Business or nonprofit databases can be minimal in size or grow to several terabytes. Any of these data sources may hold hidden yet vital information you may be seeking during a fraud examination. No matter your background you can become skilled at data mining. In fact, it''s no longer an optional skill set.

Data mining has also been called database reporting, data analysis, and other similar names but generally can be defined as "the automated extraction of hidden predictive information from databases." The tools discussed here will assist with automated extraction.

With the explosion of databases that track customers, sales, and other information, data mining is now being used to increase revenues - through improved targeted marketing - and to reduce costs - through detecting and preventing waste and fraud.

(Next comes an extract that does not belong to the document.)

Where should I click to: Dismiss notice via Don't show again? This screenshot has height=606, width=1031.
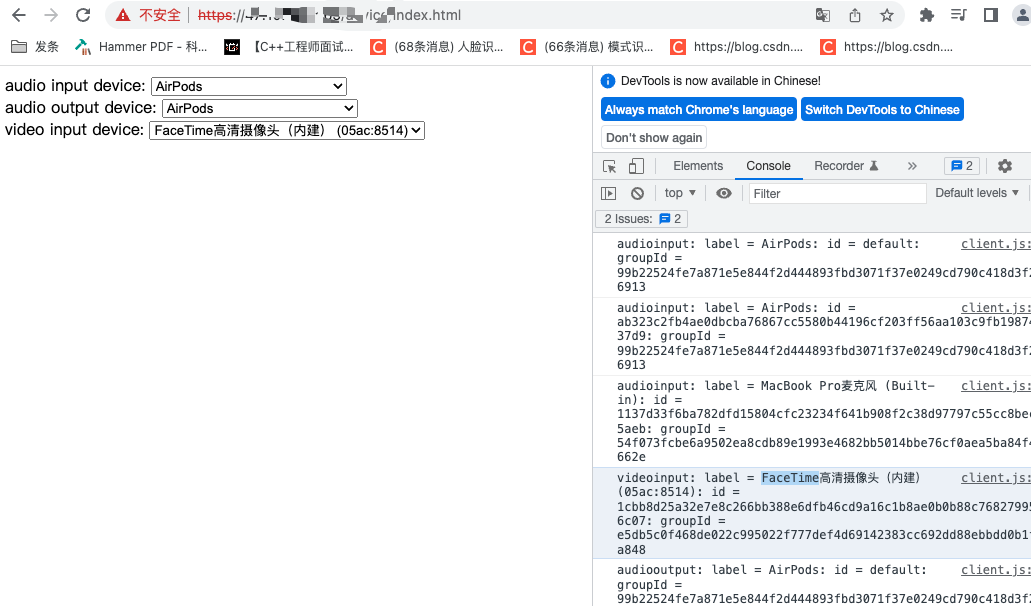coord(653,137)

As a fraud examiner beginning any investigation, you always have some pre-work that includes deciding what data that you want to mine, for what period of time, and from what system. Before you use the actual mining tools, you need to identify the problem to be solved; identify, collect and prepare the right data; interpret the data; and monitor the results. The real key to success, however, is having a thorough understanding of your data.

Database basics
Some people think that extracting data from their system is as easy as pulling it up on their screens via the software. However, there are some important differences between retrieving what is called "transactional" data (such as customer account information) and data from robust data warehouses that contain historical data.

Typically business applications store recent data in tables for quick and easy retrieval but when one needs to find more complex or older data it may be hard to fully extract and analyze because it's kept in separate tables that may not appear to be related. A database is an organized collection of information that can be easily accessed, managed, and updated. A database management system (DBMS) such as Access, FileMaker Pro, SQL Server, or Oracle provides you with the software tools you need to organize data in a flexible manner. It includes facilities to add, modify, or delete data from the database, ask questions (or queries) about the data stored in the database and may have internal tools to produce reports summarizing selected contents.

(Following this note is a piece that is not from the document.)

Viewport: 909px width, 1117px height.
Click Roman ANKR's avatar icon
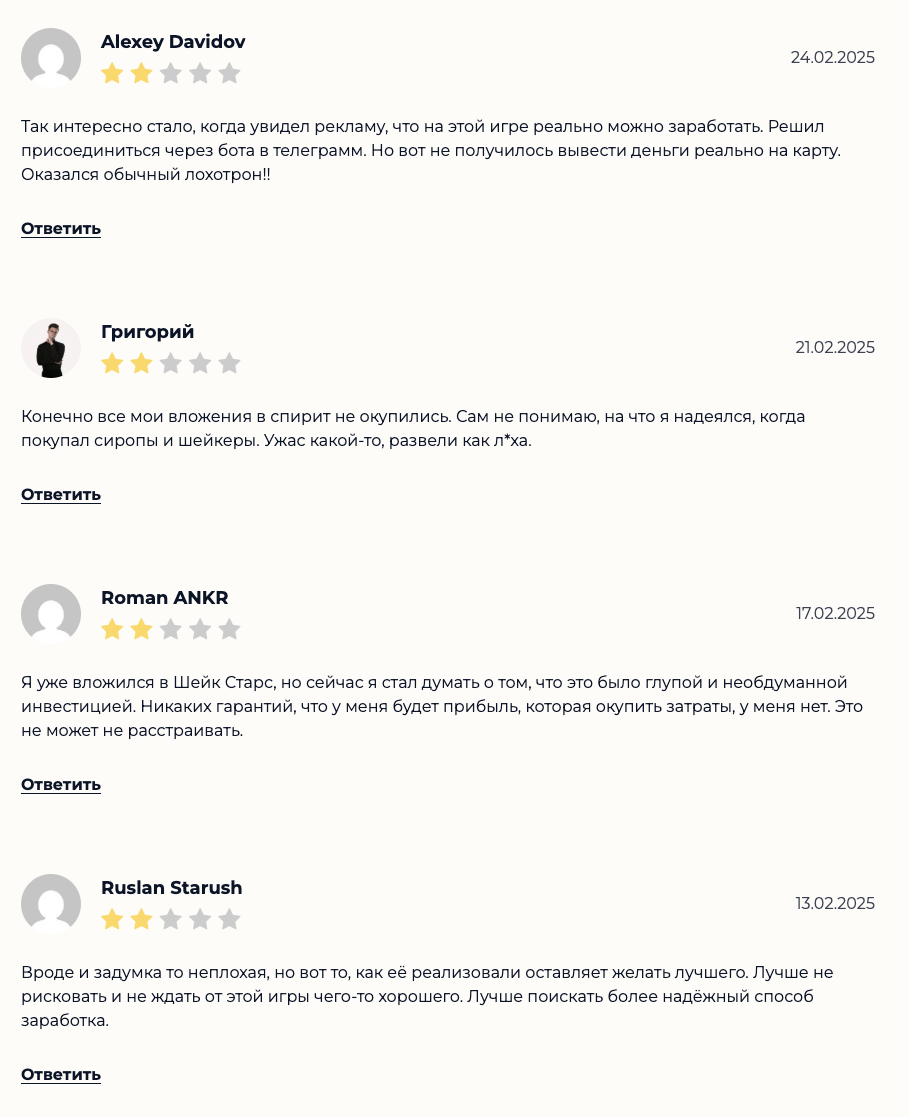point(51,614)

A table is where the data is actually stored in the database. If you were to look at a table behind the scenes, it's similar to a spreadsheet because it's organized through the use of rows and columns. Individual records are represented horizontally and fields are shown vertically.

Relational databases organize data in multiple related tables. Relational databases are NOT "super" spreadsheets but have some similar functionalities. A relational database may be made up of hundreds of tables that organize different types of information. For instance, in a typical retail operation there are tables that keep track of customers and others that keep track of orders, but there's not a single table that contains all customer information. One table has basic customer information such as names, addresses, and phone numbers, another tracks customers' credit histories, and yet another tracks individual contact information such as the name of the contacts, the types of discussion, and customers' special requests. These tables are tied together using a key field such as a customer number.

Designing databases is a detailed science that's outside the scope of this article. But suffice it to say that a database administrator has techniques that make it easy to pull up information quickly and keep "normalized" data in tables in specific locations. One rule of normalization dictates that data should be stored in only one place within a database. Imagine the confusion if a customer's credit limit was stored in two separate tables or could be updated by multiple processes. It would be hard to determine that customer's actual credit limit if the data didn't match exactly.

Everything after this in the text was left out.